TASK DIRECTIONS
Look below for the lines from the one with "Where should I" to the one with "This screenshot has height=379, width=381.", and copy exactly those lines, both ends included.

===== ENTRIES SUPPLIED

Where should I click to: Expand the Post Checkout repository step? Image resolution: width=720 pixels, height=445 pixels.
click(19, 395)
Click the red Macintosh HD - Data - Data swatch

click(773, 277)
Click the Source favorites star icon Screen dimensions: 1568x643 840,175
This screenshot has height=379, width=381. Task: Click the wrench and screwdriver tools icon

==========
===== ENTRIES SUPPLIED

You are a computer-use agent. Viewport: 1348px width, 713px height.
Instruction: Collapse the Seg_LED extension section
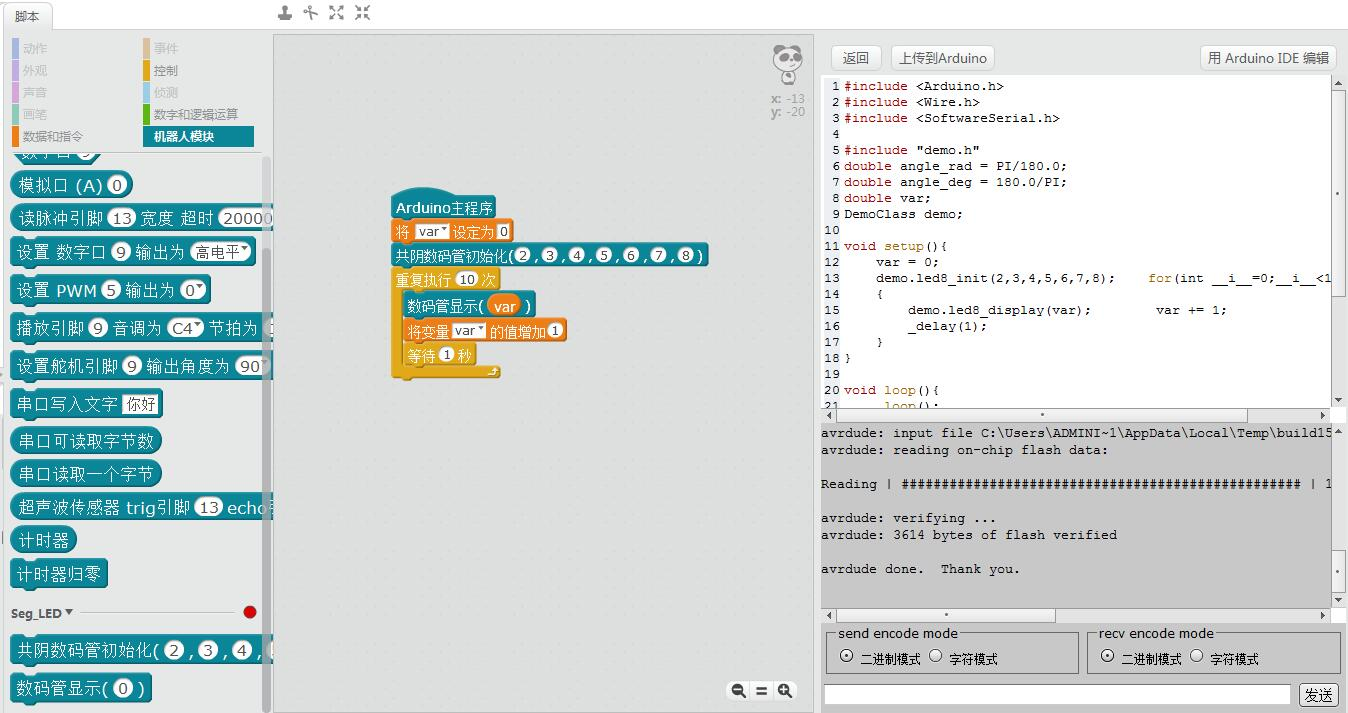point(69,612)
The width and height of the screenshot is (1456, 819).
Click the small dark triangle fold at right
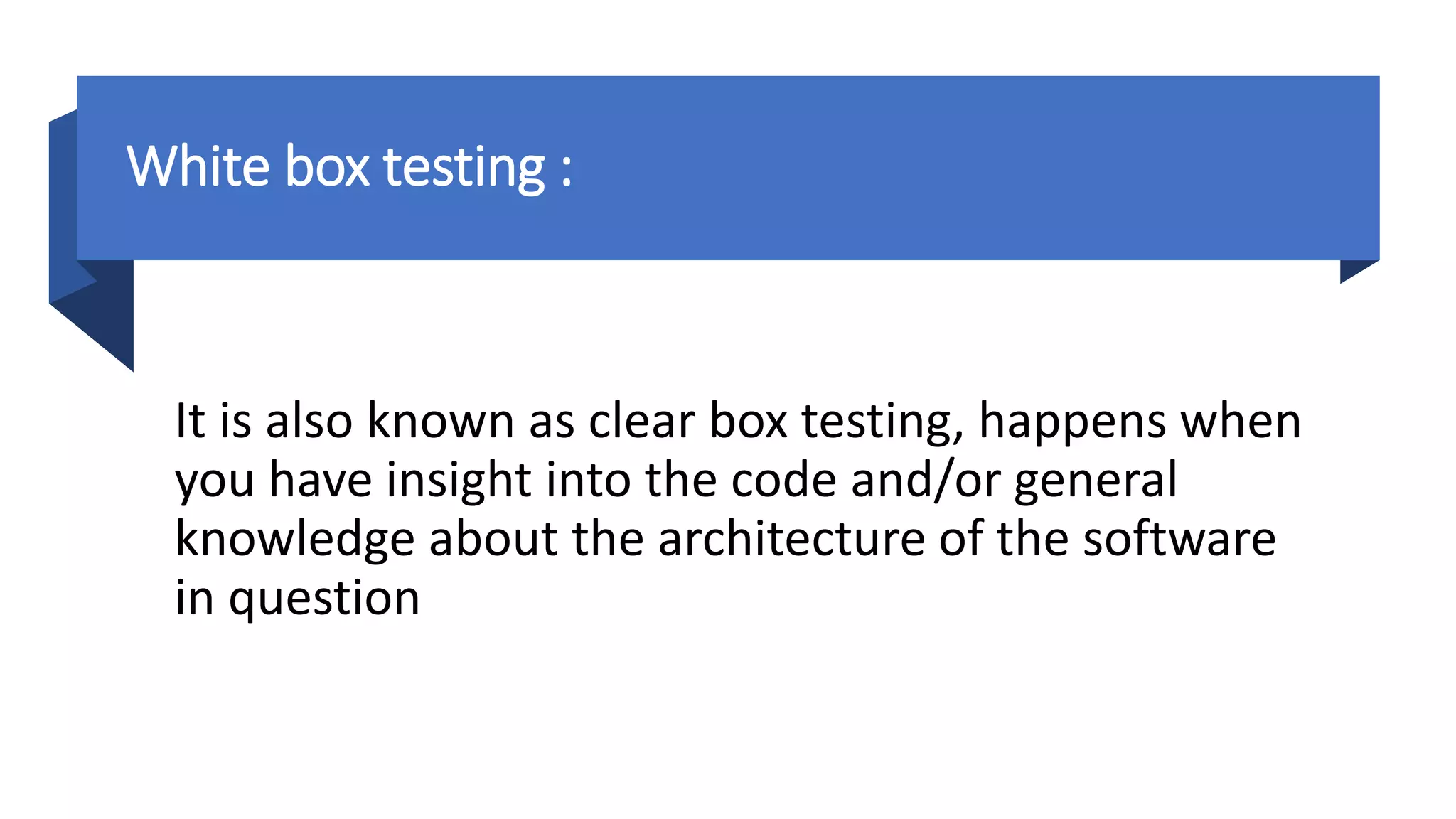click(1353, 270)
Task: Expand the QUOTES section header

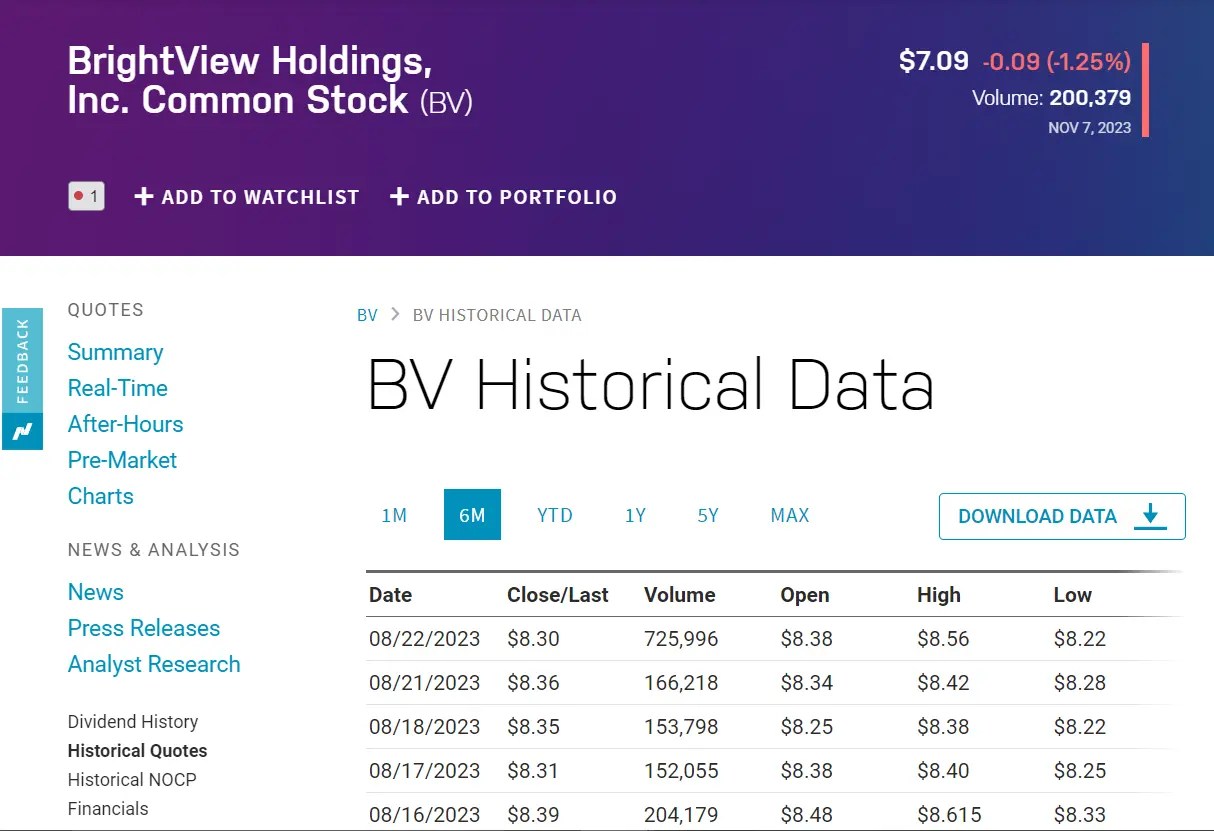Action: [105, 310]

==========
===== ENTRIES SUPPLIED

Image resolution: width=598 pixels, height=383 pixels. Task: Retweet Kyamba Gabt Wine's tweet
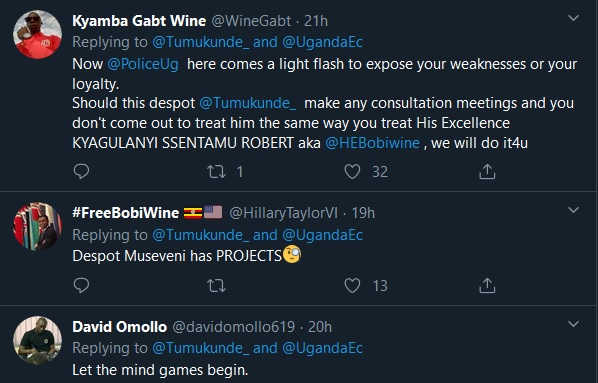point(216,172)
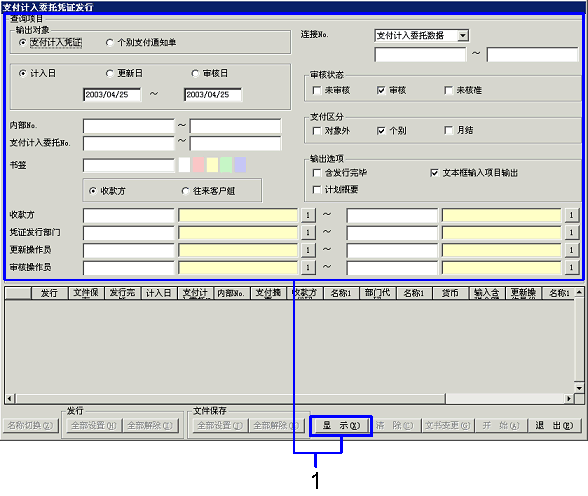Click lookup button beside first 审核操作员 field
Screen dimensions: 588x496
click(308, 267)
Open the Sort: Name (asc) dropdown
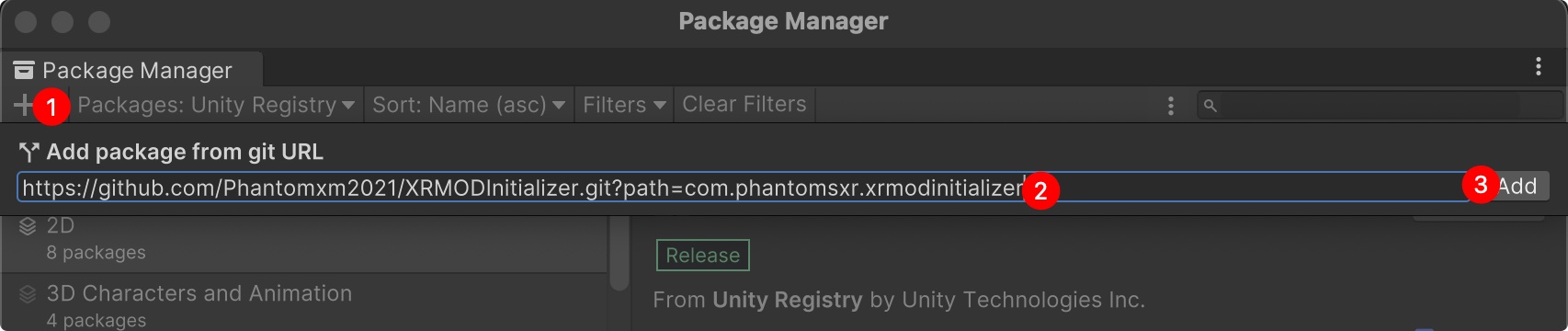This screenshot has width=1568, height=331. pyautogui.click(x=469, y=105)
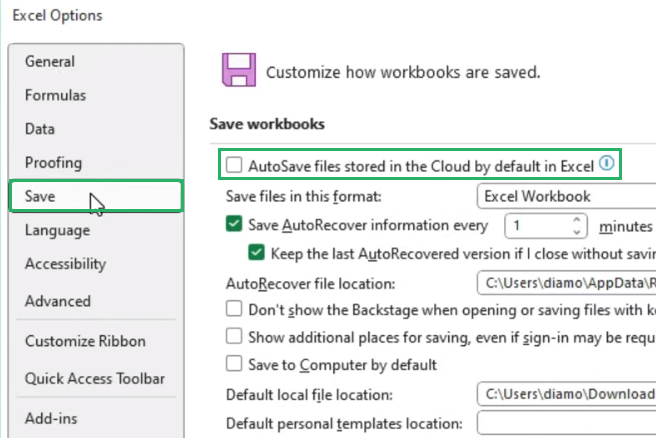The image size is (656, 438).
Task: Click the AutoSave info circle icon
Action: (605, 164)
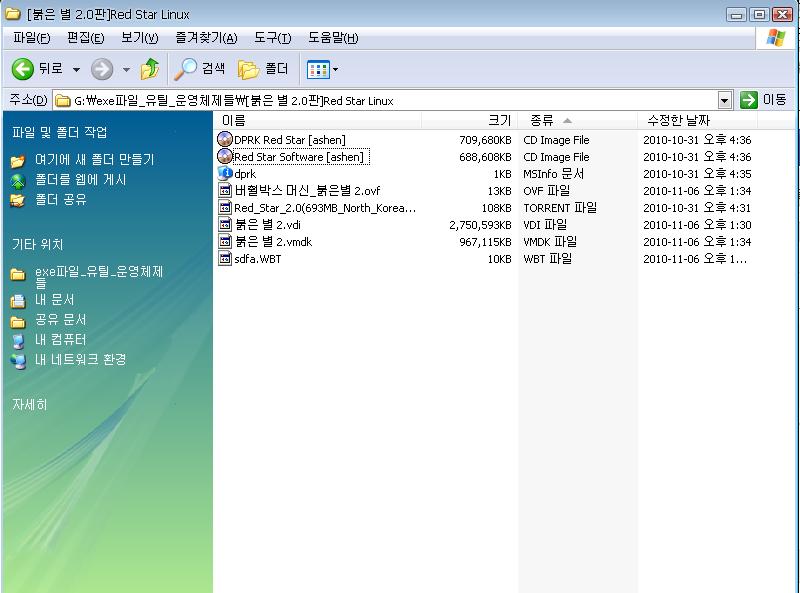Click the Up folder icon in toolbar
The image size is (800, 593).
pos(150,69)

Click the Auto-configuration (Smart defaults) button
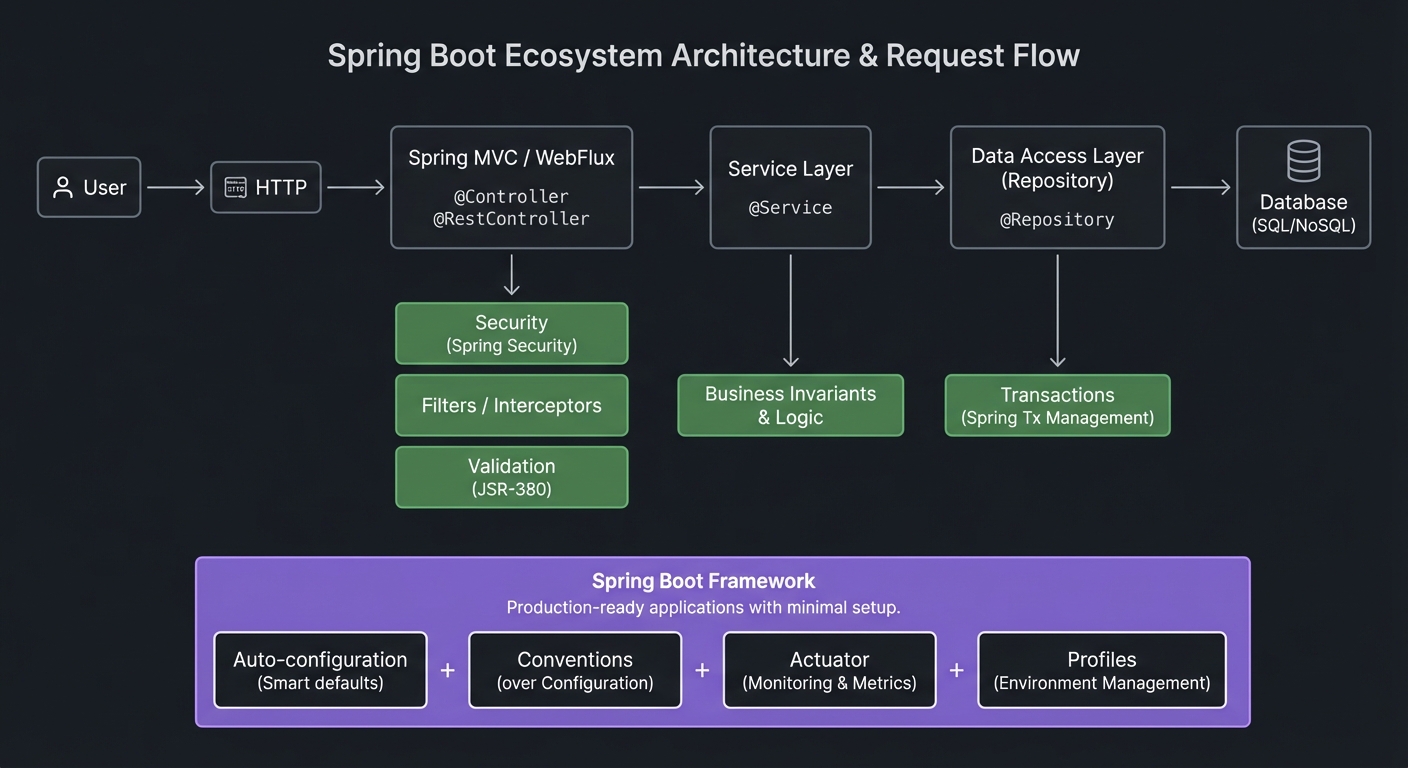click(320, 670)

==========

ANSWER TO THIS EXERCISE
Where should I click to: Expand the Post Checkout repository step? Image resolution: width=720 pixels, height=445 pixels.
click(19, 395)
Click the red Macintosh HD - Data - Data swatch

click(773, 277)
Click the Source favorites star icon Screen dimensions: 1568x643 840,175
This screenshot has height=379, width=381. Task: Click the wrench and screwdriver tools icon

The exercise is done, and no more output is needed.